A dose response model for Staphylococcus aureus

Abstract

Dose-response models (DRMs) are used to predict the probability of microbial infection when a person is exposed to a given number of pathogens. In this study, we propose a new DRM for Staphylococcus aureus (SA), which causes skin and soft-tissue infections. The current approach to SA dose-response is only partially mechanistic and assumes that individual bacteria do not interact with each other. Our proposed two-compartment (2C) model assumes that bacteria that have not adjusted to the host environment decay. After adjusting to the host, they exhibit logistic/cooperative growth, eventually causing disease. The transition between the adjusted and un-adjusted states is a stochastic process, which the 2C DRM explicitly models to predict response probabilities. By fitting the 2C model to SA pathogenesis data, we show that cooperation between individual SA bacteria is sufficient (and, within the scope of the 2C model, necessary) to characterize the dose-response. This is a departure from the classical single-hit theory of dose-response, where complete independence is assumed between individual pathogens. From a quantitative microbial risk assessment standpoint, the mechanistic basis of the 2C DRM enables transparent modeling of dose-response of antibiotic-resistant SA that has not been possible before. It also enables the modeling of scenarios having multiple/non-instantaneous exposures, with minimal assumptions.

Figure 1

Model overview. (a) 2C model schematic. (b) Phase plot of 2C model. (c) Variations in 2C stochastic simulation (each region bounds mean $\pm$ SD of 50 simulations). (d) Human health outcome classification according to SA dynamics.

Figure 2

2C deterministic model fit and parameters. (a) 2C model fit to growth data. (b, c, e, f) Posterior distribution of parameters with top 100 solutions ranked by objective value Eq. (5). (d) Joint distribution of the posteriors of $r_1$ and $r_2$ parameters.

Figure 3

2C stochastic model fit and parameters. (a) Comparison of fits to the growth data ($f_{\text{SSE}}$) and dose-response data ($f_{\text{dev}}$). (b) Dose-response probabilities for the 2C model cases, along with RH and aBP models.
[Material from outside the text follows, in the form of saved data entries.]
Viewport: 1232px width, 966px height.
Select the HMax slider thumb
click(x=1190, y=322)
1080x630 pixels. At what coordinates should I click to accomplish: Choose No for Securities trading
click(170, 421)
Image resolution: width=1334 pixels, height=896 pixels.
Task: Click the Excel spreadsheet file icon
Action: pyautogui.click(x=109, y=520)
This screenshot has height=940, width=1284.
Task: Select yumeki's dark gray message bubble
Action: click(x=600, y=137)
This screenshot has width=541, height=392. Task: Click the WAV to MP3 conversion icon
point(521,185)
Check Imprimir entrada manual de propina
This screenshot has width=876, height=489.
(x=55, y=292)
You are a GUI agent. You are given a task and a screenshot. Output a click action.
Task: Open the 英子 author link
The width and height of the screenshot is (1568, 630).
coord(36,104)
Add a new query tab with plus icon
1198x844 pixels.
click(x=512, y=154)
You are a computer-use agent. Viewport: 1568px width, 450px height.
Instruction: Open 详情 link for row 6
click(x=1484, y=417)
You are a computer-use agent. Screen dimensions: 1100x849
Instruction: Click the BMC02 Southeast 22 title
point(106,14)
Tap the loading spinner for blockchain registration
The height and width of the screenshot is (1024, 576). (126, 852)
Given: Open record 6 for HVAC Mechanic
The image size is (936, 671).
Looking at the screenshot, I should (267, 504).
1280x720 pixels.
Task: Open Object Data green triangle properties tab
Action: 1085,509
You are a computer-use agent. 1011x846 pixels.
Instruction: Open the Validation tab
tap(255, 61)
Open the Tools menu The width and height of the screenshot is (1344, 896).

Two colored 2C models with $d_1=0$ are the solutions at the extremes of the Pareto front in A. (c) Outcome probabilities as a function of dose for the 2C model with $d_1=0$ and $f_{\text{dev}}=6.34$.

Figure 4

2C model in the absence of alcohol pre-treatment. Two different hypotheses ($r_1^{\ast }$ and $r_{\text{mf}}$, described in text) were investigated. (a) Fit of the two hypotheses to data from Rose and Haas. (b) Outcome probabilities for $r_1^{\ast }$ hypothesis. (c) $r_{\text{mf}}$ hypothesis respectively.